▶ _ASSIGNMENT_: Scan the entries below for the word "Open" and copy every line where it turns up.

▶ _EXERCISE DATA_:
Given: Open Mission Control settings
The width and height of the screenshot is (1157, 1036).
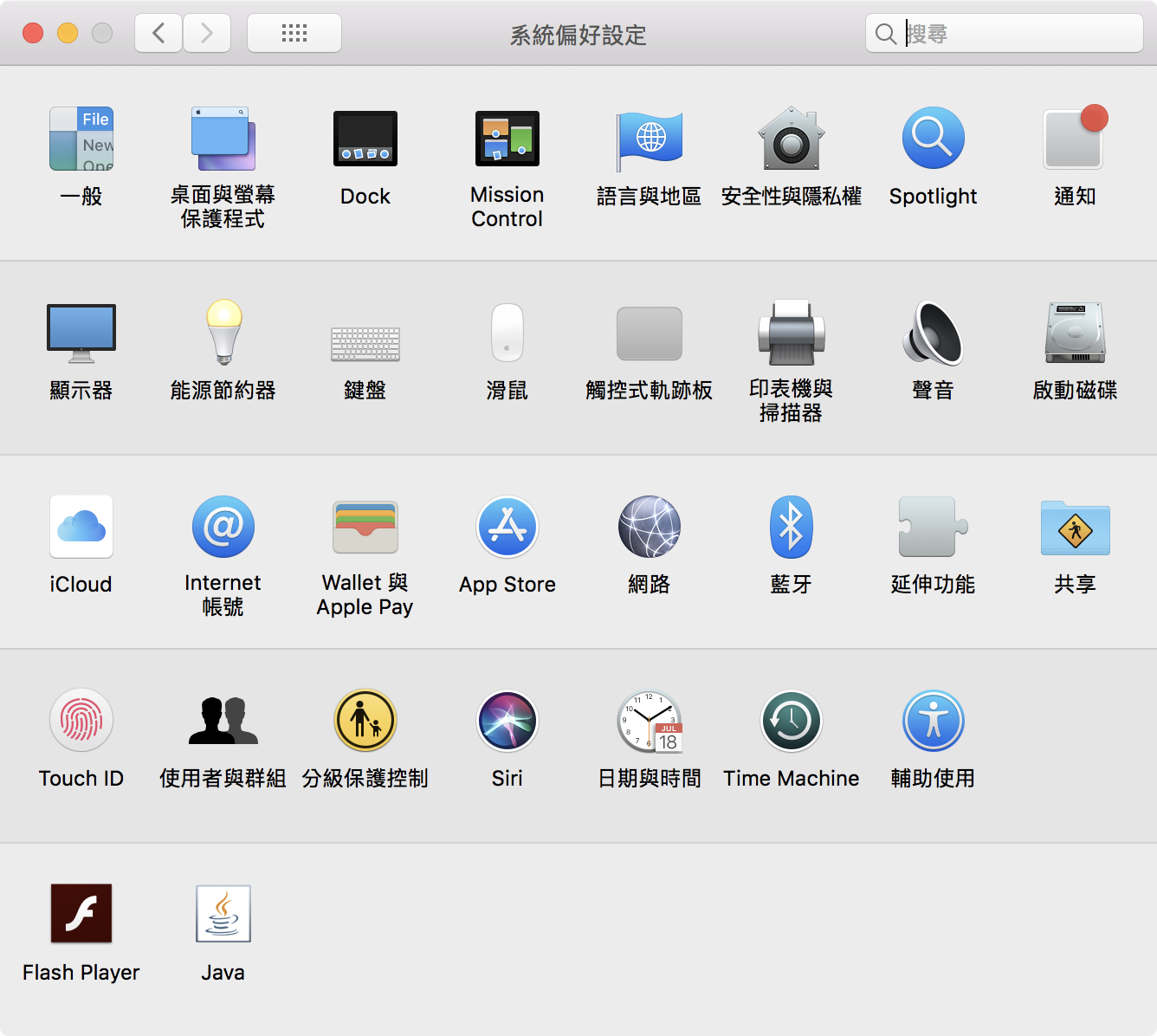Looking at the screenshot, I should (507, 139).
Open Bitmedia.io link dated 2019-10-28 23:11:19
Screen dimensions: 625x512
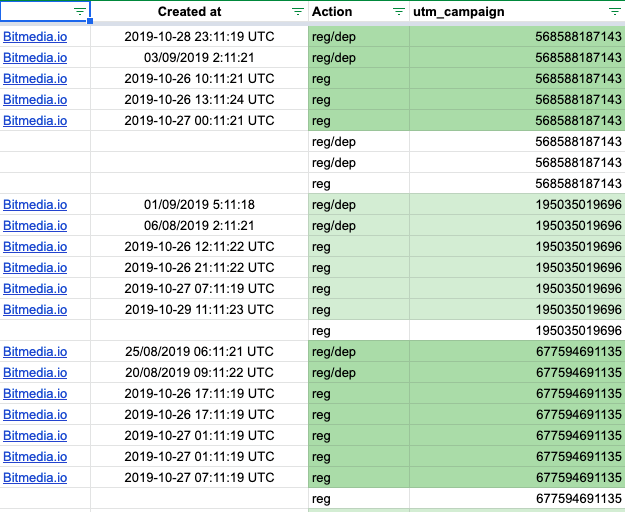point(35,37)
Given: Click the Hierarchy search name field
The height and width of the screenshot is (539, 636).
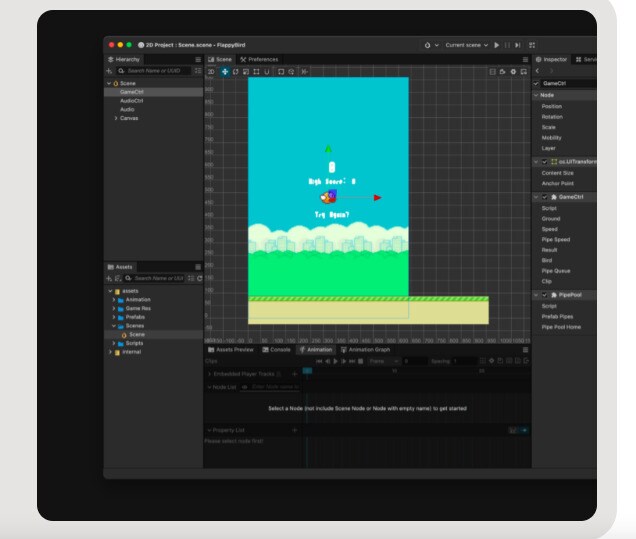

▶ _RESULT_:
Given: Open Mission Control settings
Open Bitmedia.io link dated 2019-10-28 23:11:19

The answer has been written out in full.